Explain why each statement is true.

1. $5+2+3=5+(2+3)$
2. $9a$ is equivalent to $11a-2a$.
3. $7a+4-2a$ is equivalent to $7a+\text-2a+4$.
4. $8a-(8a-8)$ is equivalent to 8.

Diego and Jada are both trying to write an expression with fewer terms that is equivalent to $$7a + 5b - 3a + 4b$$

• Jada thinks $10a + 1b$ is equivalent to the original expression.
• Diego thinks $4a + 9b$ is equivalent to the original expression.

1. We can show expressions are equivalent by writing out all the variables. Explain why the expression on each row (after the first row) is equivalent to the expression on the row before it. $$7a+5b-3a+4b$$ $$(a+a+a+a+a+a+a) + (b+b+b+b+b) - (a+a+a) + (b+b+b+b)$$ $$(a+a+a+a) + (a+a+a) + (b+b+b+b+b) - (a+a+a) + (b+b+b+b)$$ $$(a+a+a+a) + (b+b+b+b+b) + (a+a+a) - (a+a+a) + (b+b+b+b)$$ $$(a+a+a+a) + (b+b+b+b+b) + (b+b+b+b)$$ $$(a+a+a+a) + (b+b+b+b+b+b+b+b+b)$$ $$4a + 9b$$

2. Here is another way we can rewrite the expressions.
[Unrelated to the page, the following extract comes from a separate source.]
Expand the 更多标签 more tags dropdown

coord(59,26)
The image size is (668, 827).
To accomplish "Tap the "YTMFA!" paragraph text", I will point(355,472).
Explain why the expression on each row (after the first row) is equivalent to the expression on the row before it. $$7a+5b-3a+4b$$ $$7a+5b+(\text-3a)+4b$$ $$7a+(\text-3a)+5b+4b$$ $$(7+\text-3)a+(5+4)b$$ $$4a+9b$$

Replace each ? with an expression that will make the left side of the equation equivalent to the right side.

Set A

1. $6x+{?}=10x$
2. $6x+{?}=2x$
3. $6x+{?}=\text-10x$
4. $6x+{?}=0$
5. $6x+{?}=10$

Check your results with your partner and resolve any disagreements. Then move on to Set B.

Set B

1. $6x - {?}= 2x$
2. $6x - {?} = 10x$
3. $6x - {?} = x$
4. $6x - {?} = 6$
5. $6x - {?} = 4x-10$